Start of DOCUMENT SEGMENT

Incidentally, for some reason I only ever laid out my pocket money on one sf magazine, a copy of Astounding Science Fiction which deeply puzzled me with a story set in hyperspace where a character stepped outside of the ship and perceived "an infinite plane." Oblivious at the time to the geometrical meaning of this, I imagined a space-vehicle distorted by hyperspace so that very long wings stretched out on either side, a momentous concept. Quite a few of my own subsequent stories have been inspired by wilfully misinterpreting some common or garden phrase, so as to turn the world upside-down and inside-out. Indeed this was a procedure used by the surrealist Raymond Roussel in concocting his stories. Roussel was to prove a great influence on my first sf novel, The Embedding, leading-in part-to it becoming prize-winner in France. Thus the strands of life unwind strangely.
I escaped Tyneside quite early, for the gilded pleasaunce of Oxford, on a scholarship to read English. (I was quite bright and hard-working at school, and had left by the time I was sixteen because there was nothing more to do. In between school and university I worked for a few ghastly weeks in the accounts office of a dockside shipping company, only kept sane by reading Gormenghast, then quit and hitch-hiked from Rotterdam to Vienna.) Oxford with its meadows, rivers, gardens, bookshops, seemed like Paradise; though it was also a trap, of indulgent pretension and aesthetic frivolity, where I happily indulged myself, and pretended . . . yet while with my right hand I turned the pages of decadent poets, with my left hand I still clutched The Voyage of the Space Beagle schizophrenically.
I was married in my second year at Oxford. Judy also came from Tyneside. A painter, whom I'd met while we were both working as Christmas temporaries in a post office, she had escaped the Northern wilderness too, in favor of St Martin's School of Art in London. My college was quite abusive about our getting married, on academic grounds; but "Sod you," said I, and went ahead and got a 1st class Honours degree. This meant that I could automatically collar a grant to do research, thus I launched into a Bachelor of Letters thesis (for the Oxford equivalent of a Master's degree) on the monumentally marginal topic of "Walter Pater related to some Nineteenth Century French writers: Stendhal, Mérimée, Gautier, Flaubert, and Baudelaire." Still, this did give me the opportunity to read a lot of French literature in the original, something which stood me in good stead, quite unexpectedly, when I started being invited to French- speaking sf conventions later on.

End of DOCUMENT SEGMENT

__EXERCISES TO COMPLETE__
1. Rewrite the memoir passage from "I escaped Tyneside" up to and including "Space Beagle schizophrenically.", putting "heaven" in place of "Paradise".
2. In the memoir passage, turn the paragraph starting "I was married in my second year at Oxford" into a short list that keeps its main facts.
3. Continue the memoir passage from where it stops.
The records on this page have nothing to do with this work.

Start of RAW RECORDS

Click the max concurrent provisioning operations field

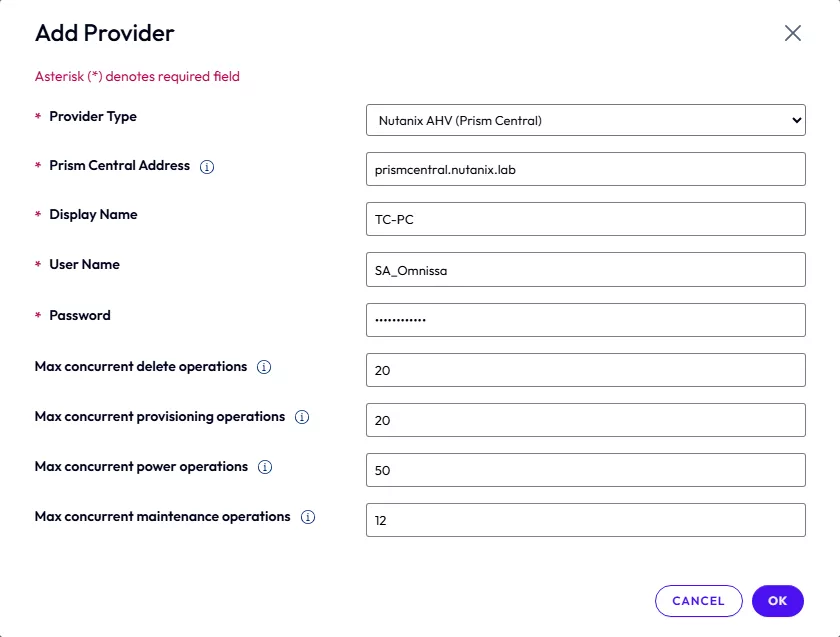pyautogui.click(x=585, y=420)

End of RAW RECORDS
Start of RAW RECORDS

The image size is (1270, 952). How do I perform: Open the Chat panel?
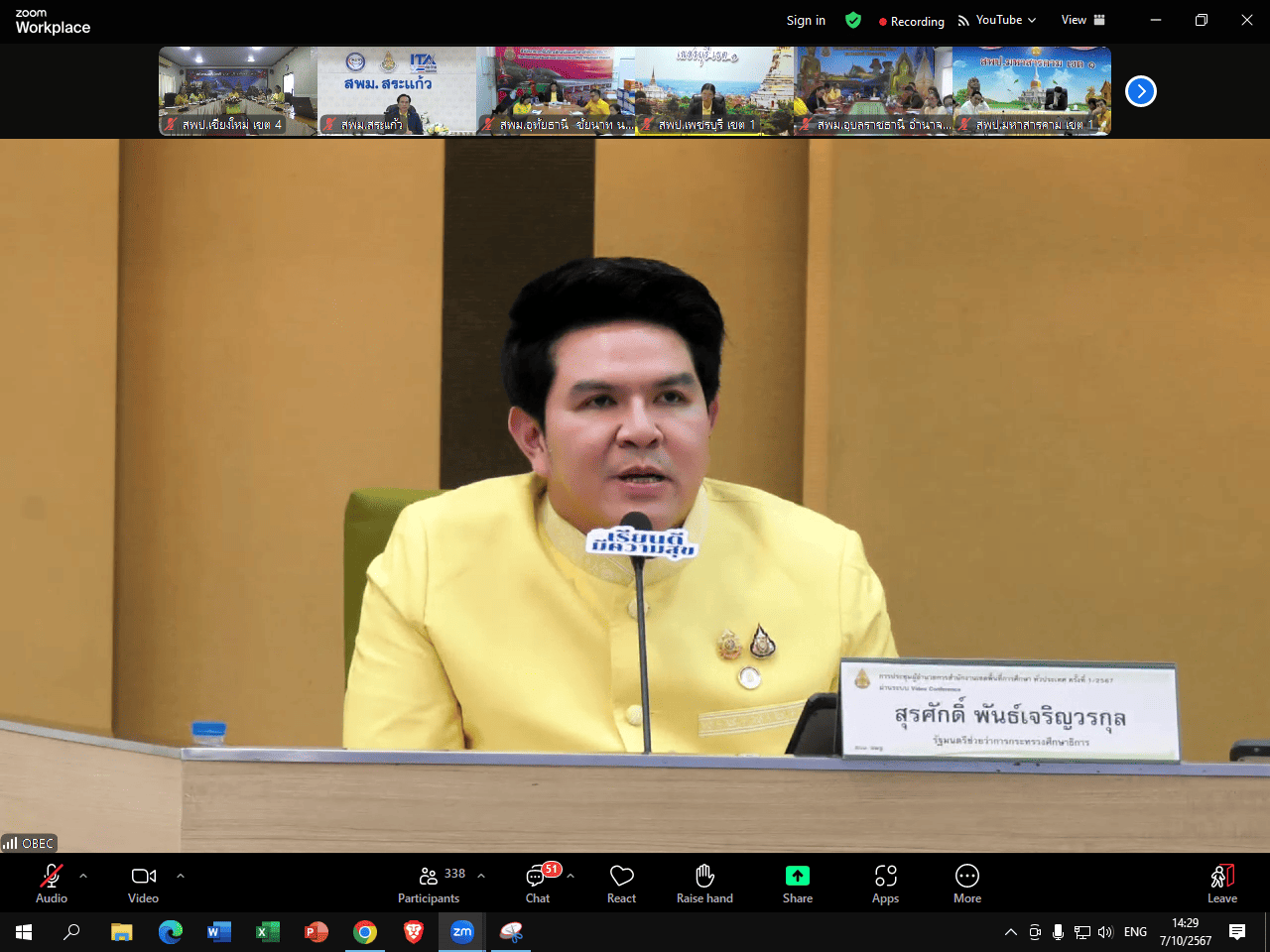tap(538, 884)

End of RAW RECORDS

__REPLIES__
1.
I escaped Tyneside quite early, for the gilded pleasaunce of Oxford, on a scholarship to read English. (I was quite bright and hard-working at school, and had left by the time I was sixteen because there was nothing more to do. In between school and university I worked for a few ghastly weeks in the accounts office of a dockside shipping company, only kept sane by reading Gormenghast, then quit and hitch-hiked from Rotterdam to Vienna.) Oxford with its meadows, rivers, gardens, bookshops, seemed like heaven; though it was also a trap, of indulgent pretension and aesthetic frivolity, where I happily indulged myself, and pretended . . . yet while with my right hand I turned the pages of decadent poets, with my left hand I still clutched The Voyage of the Space Beagle schizophrenically.

2.
- Married in the second year at Oxford to Judy, who was also from Tyneside.
- Judy was a painter. The two met while working as Christmas temporaries in a post office.
- She also left the North, to go to St Martin's School of Art in London.
- The college objected to the marriage on academic grounds, but the writer went ahead and earned a 1st class Honours degree.
- That degree meant a research grant came automatically, which funded a Bachelor of Letters thesis (the Oxford equivalent of a Master's).
- The thesis topic was Walter Pater in relation to some nineteenth-century French writers: Stendhal, Mérimée, Gautier, Flaubert, and Baudelaire.
- The research meant reading a lot of French literature in the original. This later came in handy when invitations to French-speaking sf conventions arrived.

3.
While at Oxford I wrote a couple of bejewelled novellas and a pair of contemporary novels, one of them about pregnancy-bits of which resurfaced in a very different setting in Alien Embassy. However, I didn't really have a reason for writing, aside from a consuming urge to be a writer. Oscar Wilde's aunt once asked him, while he was at Oxford, "What will you be when you grow up, Oscar?" To which he replied, "A writer." "And what will you write about?" asked the aunt. "My dear aunt," said Oscar, "one doesn't write about things. One just writes." That was really me at Oxford.
I finished the thesis in 1965, and after precisely one job interview we took off with gay abandon and little money on an open-ended trip round Europe. I was vaguely dreaming of sitting writing in Tyrolean meadows, like D. H. Lawrence. Broke in Ravenna some while later, I remembered that interview, phoned and discovered that I'd become a lecturer in Literature in Dar es Salaam, Tanzania. So off we went to Africa.
On the one hand this was a politically enlightening experience in a developing socialist country in the third world, amidst an "alien" ethnic culture--and with a war of liberation going on in neighboring Mozambique. It was an adventure, too, amongst elephants, lions, fossil sites, coral reefs. On the other hand the university was the ivory towers of Oxford transplanted into the tropics, so that we spent most evenings playing darts with car mechanics in town to escape the niceties of dinner parties and soirées; and East Africa was something of a cultural desert--voices were even raised in protest about West African cultural imperialism. As a junior lecturer I was rather poor (not of course compared to the Tanzanians), but Judy had a job as a commercial artist in town and won 50 gallons of petrol in an Esso painting competition, thus funding us to explore the Ngorongoro Crater and Olduvai.
We left Tanzania after two years and I applied for a job in the Cameroons, was interviewed, informed that they really wanted someone with brain damage for that post, and was offered a lectureship in Tokyo instead.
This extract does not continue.